Entrée en vigueur depuis le 4 janvier 2016, l’annexe fiscale à la loi des finances pour la gestion du budget 2016 a été adoptée par l’Assemblée Nationale le 18 Décembre 2015.
Le Gouvernement se réjouit des mesures incitatives économiques, fiscales, commerciales, environnementales et techniques aux PME. Le patronat lui souhaite des amendements, dans le cadre de la mise en œuvre d’une reforme fiscale axée sur une politique consensuelle pour une fiscalité plus performante, rendant la Côte d’Ivoire plus compétitive et plus attrayante. La colère du secteur privé se résume au fait que l’annexe n’est pas consensuelle et traduit plus la vision des autorités publiques que celle des acteurs du privé, qui craignent la cherté de la vie liée à la multiplicité des taxes et au harcèlement fiscal.
Partant du postulat d’un taux de pression fiscale de 15,5% en 2015, contre 15% à 17% dans l’espace UEMOA, on peut raisonnablement affirmer que la pression fiscale n’est pas forte en Côte d’Ivoire. Cependant, elle souffre de la faiblesse de l’assiette fiscale. L’annexe fiscale 2016 est-elle seule suffisante à améliorer la compétitivité des PME et corriger leur faible contribution à l’essor économique sans la réduction significative de la pauvreté ?
En Côte d’Ivoire, environ 80% du tissu industriel sont des PME avec une contribution de 18% au PIB. Par rapport aux efforts soutenus du gouvernement depuis 2011, pour améliorer la compétitivité de l’économie nationale et aux contraintes auxquelles les PME font face, quelle sera leur contribution dans la mobilisation de près de 3002 milliards FCFA, en terme de recettes fiscales pour le budget 2016 qui s’élève à 5.813 milliards FCFA contre 5.014 milliards FCFA en 2015, soit une hausse de 12% ?
L’atteinte de cet objectif majeur peut contraster en 2016 avec l’état d’un grand nombre de PME sinistrées par la crise post électorale dans leur évolution.
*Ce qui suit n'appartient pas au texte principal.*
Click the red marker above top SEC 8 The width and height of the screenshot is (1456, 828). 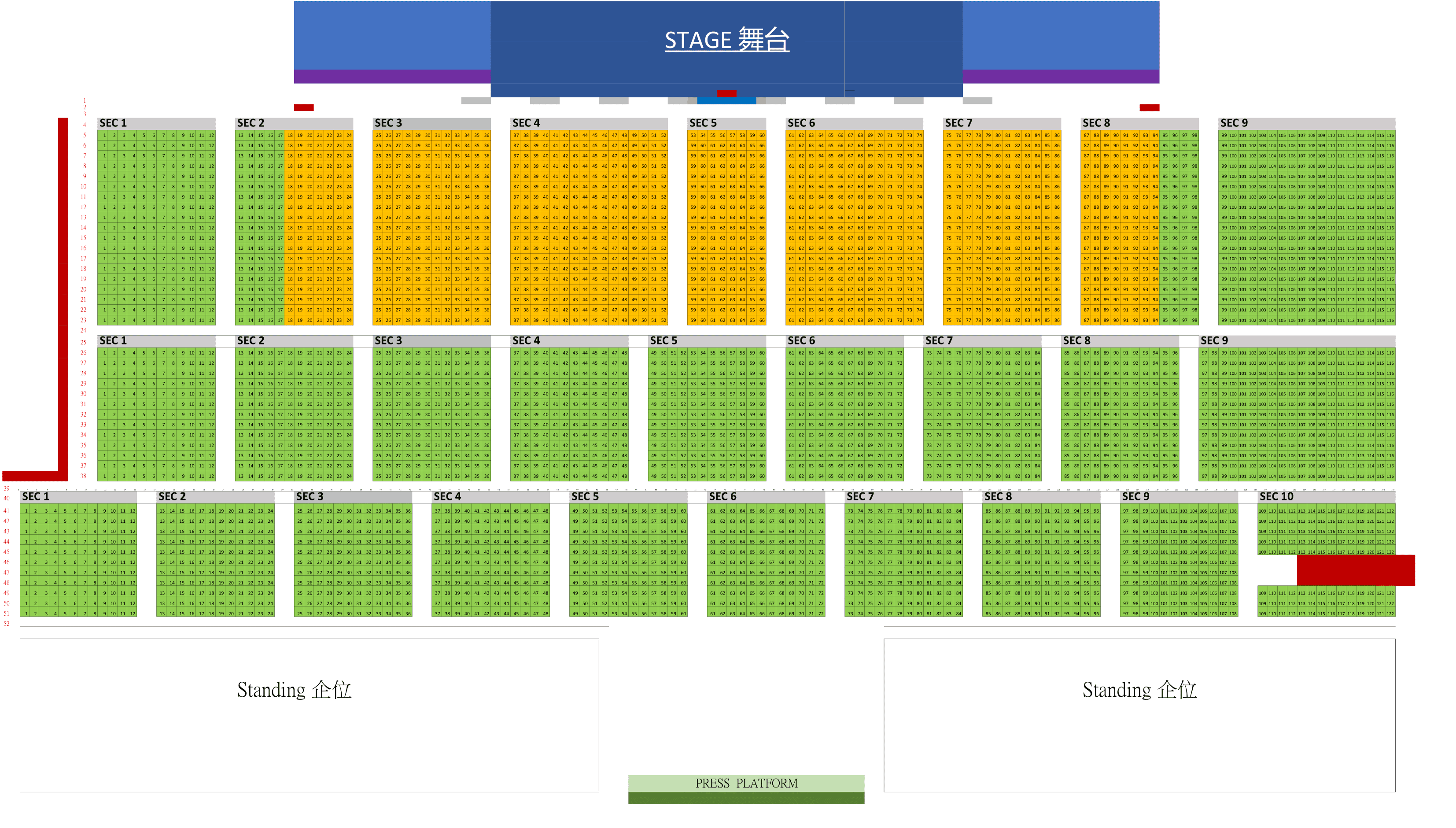pos(1149,107)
Au cours de la période de stabilisation macroéconomique avant la relance économique post crise, ces PME ont été confrontées à dix (10) facteurs réducteurs de leur dynamisme, à savoir
1. la destruction des outils d’exploitation, des moyens de production, de locomotion et de communication;
2. la sous liquidité des banques, durement éprouvées par les casses, vols, pillages et destruction;
3. le difficile accès au crédit bancaire;
4. l’endettement et les arriérés d’impayés des clients;
5. le manque de fonds de roulement;
6. la faiblesse d’investissement et d’expansion des activités basiques;
7. la fermeture des succursales tant à Abidjan qu’à l’intérieur du pays;
8. la déflation du personnel qui subit de plein fouet le chômage de longue durée;
9. la faiblesse et la tension de trésorerie;
10. les difficultés d’apurement de la dette intérieure, de remboursement des crédits TVA et de règlement des mandats édités par le Trésor Public.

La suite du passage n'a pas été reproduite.